Logo Header Antaranews Sulteng

BPBD Minta Instansi Lain Turun Tangan Pascakebakaran

Rabu, 21 Oktober 2015 17:17 WIB
Image Print
Misalnya, Dinas Kehutanan. Sampai sekarang ini belum ada data pasti mengenai luas hutan yang terbakar. Saya kira ini bagian dari tugas Dinas Kehutanan

Palu, (antarasulteng.com) - Kepala Badan Penanggulangan Bencana Daerah (BPBD) Kabupaten Tolitoli, Sulawesi Tengah, Rudi Bantilan mengatakan instansi pemerintah daerah lainnya juga harus turun tangan mengambil peran pascakebakaran hutan dan kebun di daerah setempat.

"Misalnya, Dinas Kehutanan. Sampai sekarang ini belum ada data pasti mengenai luas hutan yang terbakar. Saya kira ini bagian dari tugas Dinas Kehutanan," kata Rudi Bantilan dihubungi dari Palu, Rabu, terkait penanganan pascakebakaran yang terjadi di dua desa di Kecamatan Ogodeide.

Kebakaran yang melanda dua desa di Kecamatan Ogodeide terjadi sejak Jumat (16/10) dan api baru bisa dipadamkan pada Selasa (20/10) sore.

Tidak ada korban jiwa dalam peristiwa tersebut tetapi diperkirakan sekitar 400 hektare lahan dan 7.000 pohon cengkih ludes terbakar pada bencana tersebut.
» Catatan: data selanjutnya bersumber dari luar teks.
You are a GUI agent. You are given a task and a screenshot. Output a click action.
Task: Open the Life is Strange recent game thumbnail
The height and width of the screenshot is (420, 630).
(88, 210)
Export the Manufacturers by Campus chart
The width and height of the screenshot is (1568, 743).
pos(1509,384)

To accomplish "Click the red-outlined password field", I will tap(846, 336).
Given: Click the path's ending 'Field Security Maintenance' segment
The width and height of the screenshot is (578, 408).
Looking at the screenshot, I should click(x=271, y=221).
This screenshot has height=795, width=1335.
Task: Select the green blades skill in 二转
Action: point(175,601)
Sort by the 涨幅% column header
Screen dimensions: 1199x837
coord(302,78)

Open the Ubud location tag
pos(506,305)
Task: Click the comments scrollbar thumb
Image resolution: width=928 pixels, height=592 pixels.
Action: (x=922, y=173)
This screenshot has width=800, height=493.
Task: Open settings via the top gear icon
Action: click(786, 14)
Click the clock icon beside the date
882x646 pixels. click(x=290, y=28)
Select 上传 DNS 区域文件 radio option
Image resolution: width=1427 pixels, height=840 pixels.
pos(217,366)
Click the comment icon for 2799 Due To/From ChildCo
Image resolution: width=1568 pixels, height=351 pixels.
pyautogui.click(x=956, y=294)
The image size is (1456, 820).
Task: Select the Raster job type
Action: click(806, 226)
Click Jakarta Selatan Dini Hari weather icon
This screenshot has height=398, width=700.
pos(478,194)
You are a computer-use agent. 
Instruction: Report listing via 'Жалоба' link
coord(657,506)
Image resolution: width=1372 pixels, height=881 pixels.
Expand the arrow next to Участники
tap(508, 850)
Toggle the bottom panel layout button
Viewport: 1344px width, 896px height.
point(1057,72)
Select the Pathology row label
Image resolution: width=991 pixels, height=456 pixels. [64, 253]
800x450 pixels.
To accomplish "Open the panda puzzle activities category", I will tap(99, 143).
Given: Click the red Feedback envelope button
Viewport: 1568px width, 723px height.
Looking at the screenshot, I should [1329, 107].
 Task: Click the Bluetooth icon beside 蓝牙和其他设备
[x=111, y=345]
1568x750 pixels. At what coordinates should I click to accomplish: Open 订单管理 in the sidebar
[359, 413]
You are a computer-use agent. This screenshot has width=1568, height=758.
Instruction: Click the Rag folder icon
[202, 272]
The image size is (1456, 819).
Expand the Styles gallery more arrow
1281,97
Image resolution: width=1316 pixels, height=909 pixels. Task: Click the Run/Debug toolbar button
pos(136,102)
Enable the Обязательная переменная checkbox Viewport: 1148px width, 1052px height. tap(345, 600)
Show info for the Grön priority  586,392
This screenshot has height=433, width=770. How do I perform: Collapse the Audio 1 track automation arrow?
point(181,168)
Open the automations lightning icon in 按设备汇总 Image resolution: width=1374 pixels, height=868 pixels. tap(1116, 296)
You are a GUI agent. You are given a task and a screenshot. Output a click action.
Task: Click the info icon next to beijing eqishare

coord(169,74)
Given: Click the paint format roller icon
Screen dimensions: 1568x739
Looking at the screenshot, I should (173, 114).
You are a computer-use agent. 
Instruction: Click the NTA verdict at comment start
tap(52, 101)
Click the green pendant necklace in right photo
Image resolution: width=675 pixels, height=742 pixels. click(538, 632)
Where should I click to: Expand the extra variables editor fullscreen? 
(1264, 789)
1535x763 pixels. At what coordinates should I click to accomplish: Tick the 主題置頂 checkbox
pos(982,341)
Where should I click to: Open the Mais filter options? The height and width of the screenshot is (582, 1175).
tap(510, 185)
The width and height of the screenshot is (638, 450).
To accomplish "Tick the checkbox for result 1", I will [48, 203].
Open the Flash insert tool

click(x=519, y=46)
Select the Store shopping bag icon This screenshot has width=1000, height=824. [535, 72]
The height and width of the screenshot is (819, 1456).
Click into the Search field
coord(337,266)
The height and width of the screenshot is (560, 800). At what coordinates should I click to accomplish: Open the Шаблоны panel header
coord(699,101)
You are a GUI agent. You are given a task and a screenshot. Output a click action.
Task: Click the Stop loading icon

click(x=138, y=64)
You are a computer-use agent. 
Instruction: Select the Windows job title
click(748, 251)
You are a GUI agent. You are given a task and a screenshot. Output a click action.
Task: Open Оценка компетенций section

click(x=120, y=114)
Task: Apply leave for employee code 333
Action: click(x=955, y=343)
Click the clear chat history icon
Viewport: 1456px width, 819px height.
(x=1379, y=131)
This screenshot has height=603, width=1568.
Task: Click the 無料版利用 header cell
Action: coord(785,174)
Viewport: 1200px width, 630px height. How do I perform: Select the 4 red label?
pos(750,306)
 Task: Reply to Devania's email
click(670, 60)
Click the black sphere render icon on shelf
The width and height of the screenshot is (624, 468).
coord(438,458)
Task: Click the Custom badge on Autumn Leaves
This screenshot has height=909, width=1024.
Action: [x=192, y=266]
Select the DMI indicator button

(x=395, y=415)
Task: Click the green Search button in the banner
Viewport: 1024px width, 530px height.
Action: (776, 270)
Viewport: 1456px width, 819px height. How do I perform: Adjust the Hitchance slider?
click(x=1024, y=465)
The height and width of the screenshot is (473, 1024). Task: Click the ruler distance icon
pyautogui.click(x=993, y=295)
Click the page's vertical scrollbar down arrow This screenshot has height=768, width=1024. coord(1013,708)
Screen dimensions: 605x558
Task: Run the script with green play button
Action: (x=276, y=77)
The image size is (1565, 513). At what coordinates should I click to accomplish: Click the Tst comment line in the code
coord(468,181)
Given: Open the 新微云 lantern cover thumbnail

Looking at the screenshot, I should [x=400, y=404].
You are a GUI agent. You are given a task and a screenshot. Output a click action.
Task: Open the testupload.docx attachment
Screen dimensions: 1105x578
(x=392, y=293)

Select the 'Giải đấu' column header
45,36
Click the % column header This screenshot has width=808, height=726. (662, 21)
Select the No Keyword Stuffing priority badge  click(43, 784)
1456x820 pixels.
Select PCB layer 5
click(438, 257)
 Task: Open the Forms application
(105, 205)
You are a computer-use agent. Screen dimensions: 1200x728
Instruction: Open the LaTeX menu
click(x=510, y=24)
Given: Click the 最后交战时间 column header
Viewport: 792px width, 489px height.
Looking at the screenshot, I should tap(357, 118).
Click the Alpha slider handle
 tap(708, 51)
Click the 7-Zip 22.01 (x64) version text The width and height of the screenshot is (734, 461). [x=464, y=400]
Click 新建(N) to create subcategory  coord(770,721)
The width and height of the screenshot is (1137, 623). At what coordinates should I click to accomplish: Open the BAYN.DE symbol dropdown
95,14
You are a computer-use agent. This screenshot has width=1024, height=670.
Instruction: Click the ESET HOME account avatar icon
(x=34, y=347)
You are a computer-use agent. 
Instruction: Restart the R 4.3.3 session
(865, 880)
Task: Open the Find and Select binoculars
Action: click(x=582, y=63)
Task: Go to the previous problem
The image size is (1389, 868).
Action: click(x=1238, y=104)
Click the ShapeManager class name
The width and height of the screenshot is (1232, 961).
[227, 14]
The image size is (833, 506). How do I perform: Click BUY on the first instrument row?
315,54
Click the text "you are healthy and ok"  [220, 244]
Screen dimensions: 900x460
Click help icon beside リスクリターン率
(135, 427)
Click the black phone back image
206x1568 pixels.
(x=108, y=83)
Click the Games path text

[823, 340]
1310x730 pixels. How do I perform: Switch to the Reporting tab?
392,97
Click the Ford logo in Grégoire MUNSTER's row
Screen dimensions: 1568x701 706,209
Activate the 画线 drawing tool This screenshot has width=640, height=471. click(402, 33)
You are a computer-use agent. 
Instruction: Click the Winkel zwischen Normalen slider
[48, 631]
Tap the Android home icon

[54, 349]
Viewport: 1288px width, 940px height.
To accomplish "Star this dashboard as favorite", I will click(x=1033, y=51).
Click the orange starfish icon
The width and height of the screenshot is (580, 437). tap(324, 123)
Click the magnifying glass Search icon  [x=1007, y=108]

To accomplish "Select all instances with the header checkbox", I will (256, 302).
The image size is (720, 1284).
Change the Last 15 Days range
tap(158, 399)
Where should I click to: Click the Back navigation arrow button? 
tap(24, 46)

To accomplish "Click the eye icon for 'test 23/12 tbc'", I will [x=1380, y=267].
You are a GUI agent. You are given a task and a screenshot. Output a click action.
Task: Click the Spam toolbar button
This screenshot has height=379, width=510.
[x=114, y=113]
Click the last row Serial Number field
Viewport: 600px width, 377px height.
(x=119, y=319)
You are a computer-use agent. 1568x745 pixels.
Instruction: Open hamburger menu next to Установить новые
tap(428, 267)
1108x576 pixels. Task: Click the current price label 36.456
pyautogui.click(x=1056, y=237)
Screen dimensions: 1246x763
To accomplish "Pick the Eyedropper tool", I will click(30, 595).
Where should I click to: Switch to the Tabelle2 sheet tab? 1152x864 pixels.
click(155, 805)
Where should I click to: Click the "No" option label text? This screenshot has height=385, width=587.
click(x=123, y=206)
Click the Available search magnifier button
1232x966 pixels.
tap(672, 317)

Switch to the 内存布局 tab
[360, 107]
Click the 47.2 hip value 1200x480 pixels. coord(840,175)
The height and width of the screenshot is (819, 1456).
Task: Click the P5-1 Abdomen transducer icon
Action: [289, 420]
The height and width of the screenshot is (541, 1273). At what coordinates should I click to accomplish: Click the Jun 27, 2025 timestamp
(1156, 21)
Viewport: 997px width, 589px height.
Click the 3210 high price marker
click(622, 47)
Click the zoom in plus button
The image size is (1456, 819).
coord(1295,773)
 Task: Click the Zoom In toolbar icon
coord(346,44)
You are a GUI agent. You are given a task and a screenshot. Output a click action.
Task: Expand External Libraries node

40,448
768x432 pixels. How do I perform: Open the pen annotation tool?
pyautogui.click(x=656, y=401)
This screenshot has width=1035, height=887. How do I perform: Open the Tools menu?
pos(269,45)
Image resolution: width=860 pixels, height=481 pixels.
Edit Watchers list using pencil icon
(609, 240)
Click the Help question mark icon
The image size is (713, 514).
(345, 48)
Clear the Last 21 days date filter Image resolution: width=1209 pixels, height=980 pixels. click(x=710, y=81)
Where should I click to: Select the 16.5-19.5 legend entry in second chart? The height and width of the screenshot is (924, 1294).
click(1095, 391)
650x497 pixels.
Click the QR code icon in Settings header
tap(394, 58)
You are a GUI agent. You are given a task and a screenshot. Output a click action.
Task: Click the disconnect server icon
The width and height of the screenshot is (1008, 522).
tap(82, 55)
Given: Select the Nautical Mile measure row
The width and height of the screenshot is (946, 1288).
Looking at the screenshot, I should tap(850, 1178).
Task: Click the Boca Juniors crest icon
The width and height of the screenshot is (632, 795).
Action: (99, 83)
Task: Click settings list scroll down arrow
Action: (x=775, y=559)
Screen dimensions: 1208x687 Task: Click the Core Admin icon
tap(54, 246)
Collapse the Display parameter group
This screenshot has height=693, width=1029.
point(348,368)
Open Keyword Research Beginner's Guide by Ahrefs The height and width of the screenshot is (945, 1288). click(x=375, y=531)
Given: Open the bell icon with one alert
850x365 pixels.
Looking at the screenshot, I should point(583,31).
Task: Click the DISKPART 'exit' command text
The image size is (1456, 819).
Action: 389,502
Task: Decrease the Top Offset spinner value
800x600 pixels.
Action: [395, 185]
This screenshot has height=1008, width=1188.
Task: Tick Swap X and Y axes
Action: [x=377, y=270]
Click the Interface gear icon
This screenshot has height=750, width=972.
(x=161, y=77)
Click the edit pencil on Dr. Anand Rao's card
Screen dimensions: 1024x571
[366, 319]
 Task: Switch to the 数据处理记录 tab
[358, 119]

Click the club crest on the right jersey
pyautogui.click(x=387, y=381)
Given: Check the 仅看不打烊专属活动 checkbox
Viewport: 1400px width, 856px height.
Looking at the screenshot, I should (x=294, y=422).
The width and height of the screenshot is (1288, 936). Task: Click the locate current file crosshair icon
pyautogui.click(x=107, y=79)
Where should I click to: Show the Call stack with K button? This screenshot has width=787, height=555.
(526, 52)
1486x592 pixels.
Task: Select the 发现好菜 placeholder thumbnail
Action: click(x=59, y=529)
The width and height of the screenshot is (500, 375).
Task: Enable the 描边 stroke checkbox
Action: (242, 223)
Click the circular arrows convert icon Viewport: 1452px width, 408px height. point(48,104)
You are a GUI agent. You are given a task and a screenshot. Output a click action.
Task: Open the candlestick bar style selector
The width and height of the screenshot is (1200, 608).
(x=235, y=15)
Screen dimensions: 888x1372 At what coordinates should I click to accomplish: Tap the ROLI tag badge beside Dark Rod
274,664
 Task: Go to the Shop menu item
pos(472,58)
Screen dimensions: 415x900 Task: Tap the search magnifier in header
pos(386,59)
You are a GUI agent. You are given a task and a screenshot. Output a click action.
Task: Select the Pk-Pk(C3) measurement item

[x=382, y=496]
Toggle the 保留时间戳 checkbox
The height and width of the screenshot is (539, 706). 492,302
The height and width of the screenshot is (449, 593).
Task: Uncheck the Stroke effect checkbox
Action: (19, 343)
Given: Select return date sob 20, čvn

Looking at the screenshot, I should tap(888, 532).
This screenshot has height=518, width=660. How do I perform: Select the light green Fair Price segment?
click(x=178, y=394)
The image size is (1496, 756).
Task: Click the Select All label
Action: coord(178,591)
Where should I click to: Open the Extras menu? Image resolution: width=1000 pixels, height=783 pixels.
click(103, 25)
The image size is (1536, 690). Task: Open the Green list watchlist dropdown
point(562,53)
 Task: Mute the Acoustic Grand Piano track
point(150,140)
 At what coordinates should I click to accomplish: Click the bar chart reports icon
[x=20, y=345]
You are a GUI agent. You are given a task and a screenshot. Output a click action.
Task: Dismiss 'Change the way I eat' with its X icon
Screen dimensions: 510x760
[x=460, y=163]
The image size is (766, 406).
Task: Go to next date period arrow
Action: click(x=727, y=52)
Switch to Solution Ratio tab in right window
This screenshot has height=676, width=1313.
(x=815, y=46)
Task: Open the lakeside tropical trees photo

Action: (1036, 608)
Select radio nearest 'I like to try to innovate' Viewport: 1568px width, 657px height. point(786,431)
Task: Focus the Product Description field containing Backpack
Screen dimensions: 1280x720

Selain Dinas Kehutanan, kata Rudi, Dinas Perkebunan juga harus mengambil peran penting karena kebakaran tidak saja meludeskan hutan tetapi juga kebun cengkih, kelapa dalam, dan kebun durian serta kakao.

"Apa yang mau dilakukan pascabencana sudah harus terarah sehingga masyarakat tidak trauma dan kehilangan," kata Rudi.

Setidaknya, kata dia, harus dilakukan penanaman kembali baik terhadap hutan maupun kebun masyarakat.

BPBD, kata Rudi, tidak punya kewenangan pascabencana tersebut.

"Itu sudah menjadi kewenangan instansi lain. Lakukan reboisasi untuk hutan atau penanaman bibit untuk kebun sehingga kondisi masyarakat cepat pulih," katanya.

Selain itu. aparat kepolisian juga harus mengusut tuntas pelaku kebakaran tersebut sehingga menjadi pelajaran bagi masyarakat luas sehingga lebih hati-hati dalam membakar kebun atau membuka lahan.

Sejauh ini, kata Rudi, belum dapat ditaksir jumlah kerugian khususnya kebun masyarakat akibat kebakaran tersebut.

"Kita tunggu saja kerja Satgas Penanggulangan Bencana Kecamatan. Mereka sedang melakukan identifikasi lapangan," katanya.

Rudi mengatakan seluruh peristiwa tersebut telah dilaporkan ke Badan Penanggulangan Bencana Nasional di Jakarta sehingga peristiwa di Tolitoli menjadi bagian penting dari seluruh peristiwa kebakaran di Indonesia tahun 2015.